As seen in a comparison of FIGS. 1 & 2 the body 11 of a doll 10 in preferred accordance with the principles relating to the present invention possesses an attractive figure achieved by appropriate construction using appropriate materials and includes an articulated skeleton 12 upon about which simulated flesh 15 is molded. The mold for this is not shown in the drawings attached hereto because it is preferably just a two part mold with the part line comprising the sheet of FIG. 1.

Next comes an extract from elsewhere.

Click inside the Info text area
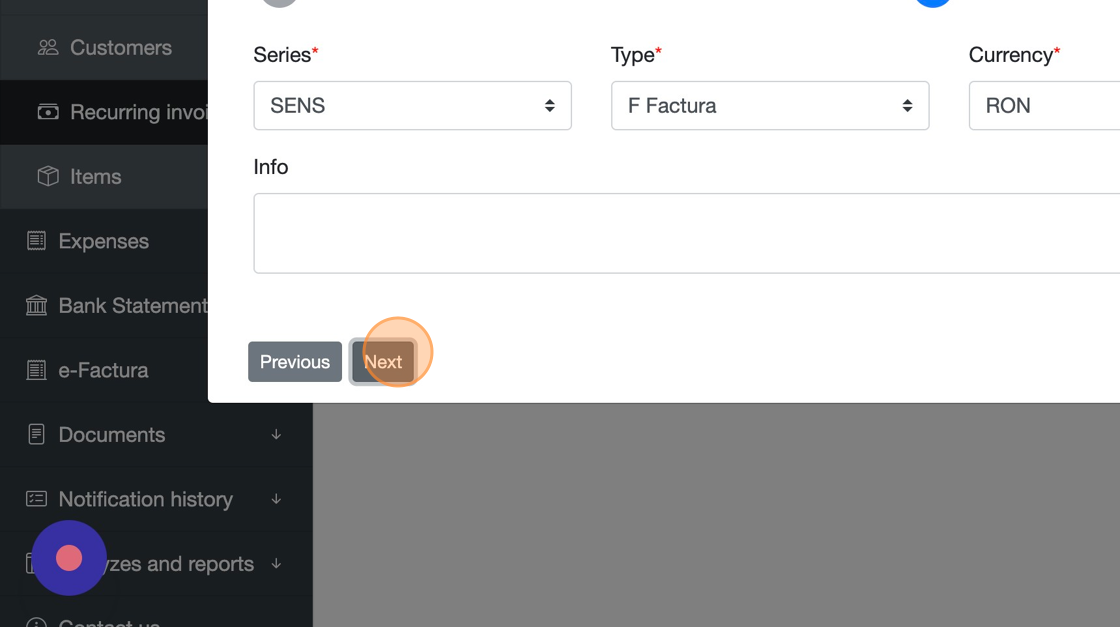Image resolution: width=1120 pixels, height=627 pixels. [686, 233]
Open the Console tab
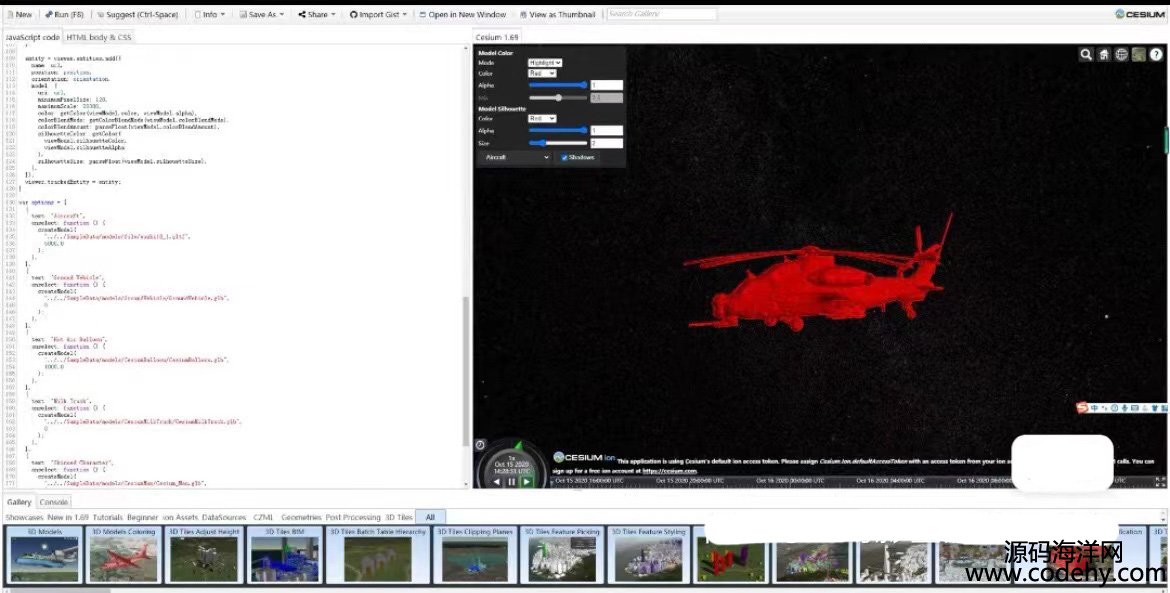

The rear of the doll 10 is also absent from the drawings attached hereto because the primary purpose of the present invention, provision of alternative faces 13 as seen in FIGS. 3 & 7 for the doll 10, does not concern the rear of the doll 10. A view of the rear of the doll 10 is also wholly unnecessary for one practiced in the art to obtain a detailed understanding of the best known method and manner of making a doll 10 in preferred accordance with the principles relating to the present invention. It is sufficient to note that the rear of the doll 10 possesses visual and palpable verisimilitude with an attractive human female form. The simulated skin 16 and simulated flesh 15 is the same as that used on the front of the doll 10 and the only noteworthy if not obvious feature is considered to comprise the buttocks which are simply constructed with an ample amount of simulated flesh 15 to attain the desired verisimilitude in shape and feel.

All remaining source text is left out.